Closure: take two elements p,q from C(H). We know by definition of C(H) that p can be written as xh=hx, with x in G and h in H, and q can be written as yj, with y in G and j in H. The product of these elements, pq, can be written as pq=(hx)p=h(xp) and pq=p(yj)=(py)j. Since xp and py are elements of G and h and j are elements of H, we know that pq is an element of both GH and HG, so it's an element of C(H). C(H) is thus closed under its operation.





Associativity follows from the fact that G is associative, and all elements in C(H) are products of elements of G.





Identity: C(H) has an identity element e=gg (where g is G's identity element and therefore also H's identity element), for which ep=pe=e holds for each element p=hx=xh of C(H):





ep=(gg)(hx)=g(gh)x =g(hg)x=(gh)(gx)=(hg)(xg)

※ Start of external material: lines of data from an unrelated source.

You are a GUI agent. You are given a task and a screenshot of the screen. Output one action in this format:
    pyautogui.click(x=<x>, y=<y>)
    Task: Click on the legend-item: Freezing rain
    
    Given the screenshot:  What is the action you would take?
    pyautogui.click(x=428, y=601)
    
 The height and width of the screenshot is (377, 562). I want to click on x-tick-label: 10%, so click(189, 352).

pe=(hx)(gg)=h(xg)g =h(gx)g=(hg)(xg)


(hg)(xg)=(h)(x)=hx=p





Inverse: there is an element q=mn=nm for every p=hx=xh in C(H) for which holds that pq=qp=e; m is h's inverse, n is x's inverse:





pq=(mn)(xh)=m(nx)h= meh=mhe=(mh)e=ee=e


qp=(hx)(nm)=h(xn)m= hem=ehm=e(hm)=ee=e





Since it has all properties of a group, C(H) is a group. So by the definition of a subgroup, C(H) is a subgroup of G.
Reply:this is perfect answer thank u Report It

Reply:You have to check 2 things


1 if x,y E C(H) then xy EC(H)


2 if xEC(H) then x^-1EC(H)